Caldion prit place derrière un garçon roux de son âge et il ne s'était pas écoulé plus de dix minutes qu'ils arrivaient déjà à la porte.

Bientôt il ne resta plus que son voisin et une fille entre lui et l'autre côté des barbelés. Au passage de l'adolescente il y eut pourtant visiblement un problème.

Le garde qui braquait sur elle son capteur secoua la tête négativement, sans que l'habituel petit "bip" eut été entendu, et il grogna :

— Dégage, tu t'es déjà présentée la semaine dernière.

— Non ! Non attendez monsieur, vous n'avez pas compris, vous ne m'avez pas bien examinée, je peux aller aux dômes, je veux faire partie de la société de là-bas... Attendez !

Mais le garde avait simplement fait un signe de tête à deux autres hommes en uniforme et ils s'emparèrent de l'adolescente pour la repousser quelques mètres plus loin brutalement sous les regards effarés de toute la file. Caldion ne se rendit pas tout de suite compte que c'était à son tour d'avancer avant que quelqu'un le pousse d'une bourrade dure dans le dos.

Le soldat braqua sur lui son capteur, et le jeune homme sentit son souffle s'arrêter dans sa poitrine.

Mais le petit "bip" rassurant retentit en effet et une lueur verte envahit le petit appareil blanc que l'homme tenait en main, le faisant lâcher d'une voix neutre :

— C'est bon, passe...

Caldion n'arrivait pas à se décider, entendant toujours derrière lui la fille pleurer, recroquevillée sur le sol.

— Pour elle, vous pourriez peut-être simplement...

Il déglutit devant le regard soudain inquisiteur du soldat, froid, qui demanda :

— Nous pourrions quoi ?...

Caldion termina d'une voix terriblement hésitante :

— Lui donner une seconde chance.

— Ça ne marche pas comme ça ici. Dépêche-toi d'avancer ou c'est ton tour que je lui file, à moins que je ne te raye simplement des listes.

Le jeune homme ne répondit plus rien et baissa la tête avant d'avancer sans plus rien dire, mortifié et glacé à la simple idée que l'on puisse lui supprimer cette chance qu'il attendait depuis plus de deux ans.

Derrière les barbelés opaques à cause du mur qui disparaissait dessous se trouvait une grande cour uniforme carrée et Caldion s'aperçut que tous ceux qui avaient déjà passé le barrage s'était mis en ligne à différents intervalles. Le jeune homme ne posa pas de question et se mit en place comme les autres.

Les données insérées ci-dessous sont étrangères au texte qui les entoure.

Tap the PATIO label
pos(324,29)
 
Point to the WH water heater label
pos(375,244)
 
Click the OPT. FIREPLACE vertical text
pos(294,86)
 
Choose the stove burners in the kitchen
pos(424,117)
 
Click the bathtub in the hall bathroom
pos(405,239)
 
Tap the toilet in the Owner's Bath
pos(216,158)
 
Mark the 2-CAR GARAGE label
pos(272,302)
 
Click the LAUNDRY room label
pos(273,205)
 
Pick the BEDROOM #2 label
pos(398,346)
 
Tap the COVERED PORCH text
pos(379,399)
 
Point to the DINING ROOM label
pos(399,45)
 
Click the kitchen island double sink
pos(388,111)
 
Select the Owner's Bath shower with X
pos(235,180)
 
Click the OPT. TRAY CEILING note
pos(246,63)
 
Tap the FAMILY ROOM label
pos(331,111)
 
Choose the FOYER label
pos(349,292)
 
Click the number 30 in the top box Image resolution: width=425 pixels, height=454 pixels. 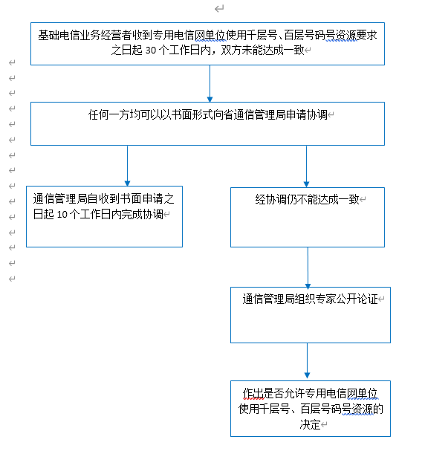tap(151, 51)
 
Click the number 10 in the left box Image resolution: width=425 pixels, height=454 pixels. tap(62, 215)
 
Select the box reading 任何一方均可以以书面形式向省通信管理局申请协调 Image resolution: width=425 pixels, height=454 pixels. tap(207, 123)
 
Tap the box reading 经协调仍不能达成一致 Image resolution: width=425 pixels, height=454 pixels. tap(308, 217)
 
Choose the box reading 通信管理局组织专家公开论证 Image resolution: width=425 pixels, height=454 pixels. tap(311, 315)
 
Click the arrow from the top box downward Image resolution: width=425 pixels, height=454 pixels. tap(210, 83)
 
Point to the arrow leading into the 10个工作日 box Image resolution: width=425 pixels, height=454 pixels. tap(127, 166)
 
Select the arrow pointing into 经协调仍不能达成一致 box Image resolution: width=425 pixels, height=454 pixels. tap(306, 166)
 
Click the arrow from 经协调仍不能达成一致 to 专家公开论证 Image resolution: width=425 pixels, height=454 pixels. tap(308, 267)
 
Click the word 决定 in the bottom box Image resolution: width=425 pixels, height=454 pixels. tap(310, 424)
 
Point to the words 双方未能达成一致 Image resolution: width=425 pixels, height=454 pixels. tap(262, 50)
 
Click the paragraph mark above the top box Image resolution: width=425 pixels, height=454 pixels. tap(219, 9)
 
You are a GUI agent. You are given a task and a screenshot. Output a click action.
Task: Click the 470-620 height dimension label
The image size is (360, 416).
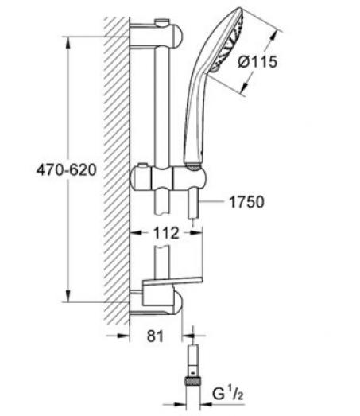(67, 169)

Il se passa bien une heure avant que toute l'immense cour carrée soit ainsi occupée de files de jeunes et que la porte d'accès soit refermée derrière eux.

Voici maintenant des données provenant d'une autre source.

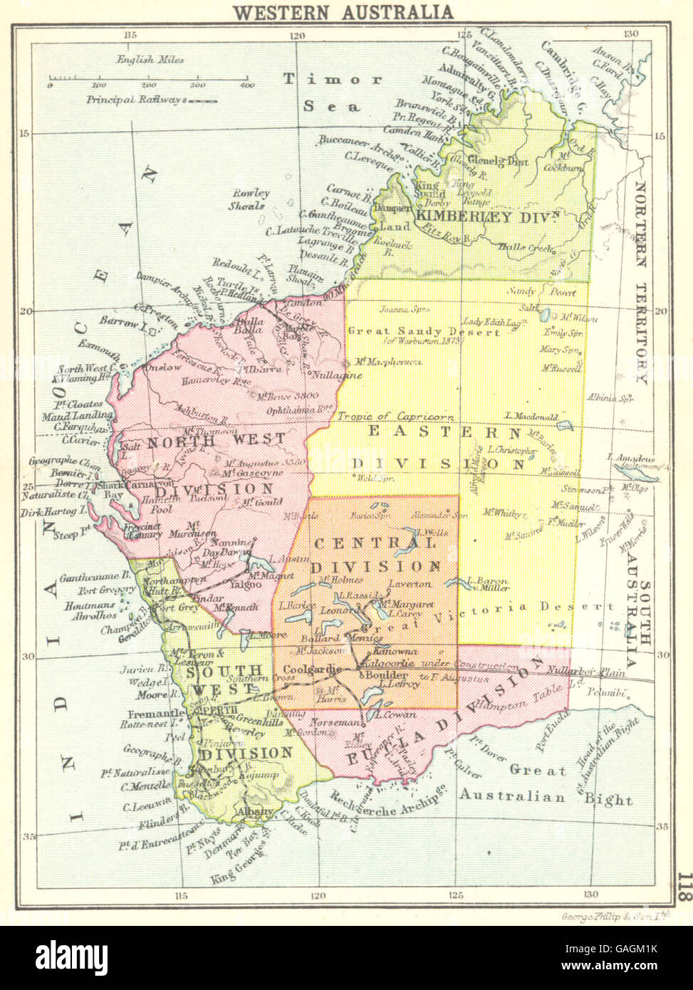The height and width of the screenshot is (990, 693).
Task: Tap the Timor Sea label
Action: coord(333,92)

D'après les récits que Caldion adorait écouter de la part de ceux qui étaient déjà venu se présenter mais avaient été refusé, l'analyse de chaque individu se faisait ensuite en quelques minutes par des personnes qualifiées venues du dôme.

Le jeune homme n'eut pas à attendre beaucoup plus longtemps, et heureusement pour lui car il commençait à trouver extrêmement fatiguant de rester ainsi en place sans bouger debout.

Une dizaines d'adultes de vingt à trente ans sortirent du bâtiment qui leur faisaient face, tous habillés de la même manière, c'est à dire en blanc de la tête au pied, avec un haut vert pâle, queue de cheval pour les filles et cheveux très courts pour les garçons. Ils avaient tous à la main un appareil plus perfectionné que ceux qui avaient servi à scanner leur puces et Caldion sentit de nouveau son rythme cardiaque s'emballer.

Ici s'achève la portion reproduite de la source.